Gründungsmitglieder von Vibrosonic
Die Gründungsmitglieder von Vibrosonic: Jonathan Schächtele, Ernst Dalhoff und Dominik Kaltenbacher (von links nach rechts). (Quelle: Vibrosonic GmbH)

Die Hörkontaktlinse® ist in der Lage, Klänge im gesamten hörbaren Frequenzbereich von unter 80 Hertz bis deutlich über zwölf Kilohertz zu verstärken. Klassische Systeme hingegen können dies nicht. Aufgrund der Unterschiede in der Trommelfellform wird die Hörkontaktlinse® für jeden Patienten individuell hergestellt. Dazu wird der Vibrosonic-Aktor, ein piezoelektrischer Mikrolautsprecher, in eine Silikonform eingegossen. »Da unsere Hörkontaktlinse® direkt auf dem Trommelfell getragen wird – wie eine Kontaktlinse auf dem Auge – können sehr tiefe und besonders hohe Töne sehr gut verstärkt und störende Geräusche durch Rückkopplungen prinzipbedingt weitgehend vermieden werden. Die tiefen Töne sind beispielsweise beim Genuss von Musik entscheidend, weil der Klang dadurch satter wird. Hohe Töne gut hören zu können, ist für das Sprachverstehen wichtig, denn die codierten Obertöne machen den Charakter einer Stimme aus«, erläutert Vibrosonic-CEO Dominik Kaltenbacher.

Strukturen des Aktors tausendmal kleiner als ein menschliches Haar

Bei hochgradiger Schwerhörigkeit oder extremer Miniaturisierung stoßen herkömmliche Hörgeräte aufgrund von Rückkopplungs- und Verzerrungseffekten an ihre Grenzen – verursacht durch Leistungsgrenzen der seit jeher verwendeten Spulen-Lautsprecher. »In der Hörkontaktlinse® verwenden wir den weltweit ersten Hörgerätelautsprecher, der konsequent mit den Methoden der Mikrosystemtechnik entwickelt und realisiert wurde, den sogenannten Vibrosonic-Aktor. Einzelne Strukturen des Vibrosonic-Aktors sind tausendmal kleiner als die Dicke eines menschlichen Haars. Trotz kleinster Abmessungen verfügt er über überragende audiologische Eigenschaften«, sagt Kaltenbacher.

Grafik: Vibrosonic alpha
Die Hörkontaktlinse® und das Gehörgangsmodul werden mit dem Klangprozessor, der derzeit hinter dem Ohr getragen wird, verbunden. Dieser kann flexibel abgenommen werden und umfasst neben der Signalverarbeitungselektronik auch die Batterie. Gehörgangsmodul und Hörkontaktlinse® verbleiben fest im Ohr. (Quelle: Vibrosonic GmbH)

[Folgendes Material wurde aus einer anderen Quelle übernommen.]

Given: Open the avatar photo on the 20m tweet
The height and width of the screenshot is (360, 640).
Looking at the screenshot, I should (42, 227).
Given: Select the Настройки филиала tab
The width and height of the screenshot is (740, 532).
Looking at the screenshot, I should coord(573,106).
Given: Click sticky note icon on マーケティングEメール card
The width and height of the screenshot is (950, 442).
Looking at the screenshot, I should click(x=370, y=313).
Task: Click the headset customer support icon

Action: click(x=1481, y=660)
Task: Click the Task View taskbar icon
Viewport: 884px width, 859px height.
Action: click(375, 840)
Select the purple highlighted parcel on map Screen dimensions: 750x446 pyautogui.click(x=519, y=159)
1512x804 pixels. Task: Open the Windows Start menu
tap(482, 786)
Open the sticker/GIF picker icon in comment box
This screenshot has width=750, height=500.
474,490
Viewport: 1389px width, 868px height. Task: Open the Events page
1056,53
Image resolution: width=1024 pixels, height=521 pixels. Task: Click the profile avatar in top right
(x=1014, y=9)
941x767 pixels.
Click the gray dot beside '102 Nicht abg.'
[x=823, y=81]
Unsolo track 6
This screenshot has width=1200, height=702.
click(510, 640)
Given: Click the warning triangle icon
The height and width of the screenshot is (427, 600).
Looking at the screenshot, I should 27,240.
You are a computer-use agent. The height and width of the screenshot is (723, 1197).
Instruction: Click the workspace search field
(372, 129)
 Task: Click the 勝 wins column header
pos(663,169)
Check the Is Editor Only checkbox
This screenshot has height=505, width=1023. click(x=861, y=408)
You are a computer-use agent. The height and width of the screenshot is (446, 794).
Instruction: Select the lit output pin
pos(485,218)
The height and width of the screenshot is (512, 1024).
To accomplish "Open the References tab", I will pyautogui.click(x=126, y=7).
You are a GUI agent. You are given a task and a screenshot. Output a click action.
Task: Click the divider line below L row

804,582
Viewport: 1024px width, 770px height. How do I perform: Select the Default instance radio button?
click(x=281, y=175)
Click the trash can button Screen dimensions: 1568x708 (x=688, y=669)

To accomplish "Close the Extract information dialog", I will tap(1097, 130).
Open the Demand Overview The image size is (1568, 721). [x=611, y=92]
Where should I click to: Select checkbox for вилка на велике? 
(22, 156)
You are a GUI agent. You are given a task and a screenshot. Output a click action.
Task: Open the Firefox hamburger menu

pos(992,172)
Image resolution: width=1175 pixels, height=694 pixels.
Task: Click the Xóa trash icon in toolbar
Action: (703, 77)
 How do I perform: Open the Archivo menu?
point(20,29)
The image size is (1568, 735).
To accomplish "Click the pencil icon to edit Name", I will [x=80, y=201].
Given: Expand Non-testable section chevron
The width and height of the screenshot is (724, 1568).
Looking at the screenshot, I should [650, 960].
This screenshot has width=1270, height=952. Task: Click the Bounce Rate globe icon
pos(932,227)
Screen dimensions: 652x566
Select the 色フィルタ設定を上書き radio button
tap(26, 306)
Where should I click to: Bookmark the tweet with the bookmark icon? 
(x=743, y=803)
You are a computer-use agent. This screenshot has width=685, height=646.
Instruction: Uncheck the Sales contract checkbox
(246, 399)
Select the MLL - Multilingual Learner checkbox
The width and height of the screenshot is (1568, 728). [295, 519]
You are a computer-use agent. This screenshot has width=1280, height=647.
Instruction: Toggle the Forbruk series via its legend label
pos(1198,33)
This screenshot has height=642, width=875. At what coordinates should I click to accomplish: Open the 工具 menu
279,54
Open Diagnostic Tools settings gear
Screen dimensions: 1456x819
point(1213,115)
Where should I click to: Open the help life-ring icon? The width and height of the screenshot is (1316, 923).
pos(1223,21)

Hörsystem für Patienten mit leichtem bis moderat schwerem Hörverlust

Erste Studien mit wenigen Probanden haben gezeigt, dass Vibrosonic alpha das Klangerlebnis von Menschen mit leichter bis mittelgradiger Hörschädigung verbessern kann. Das System eignet sich für Patienten ab 18 Jahren und kann sowohl auf einem als auch auf beiden Ohren getragen werden, je nach individuellem Hörverlust. Geplant ist aber, den Klangprozessor hinter dem Ohr derart zu miniaturisieren, dass er im Gehörgang verschwindet und nahezu unsichtbar wird.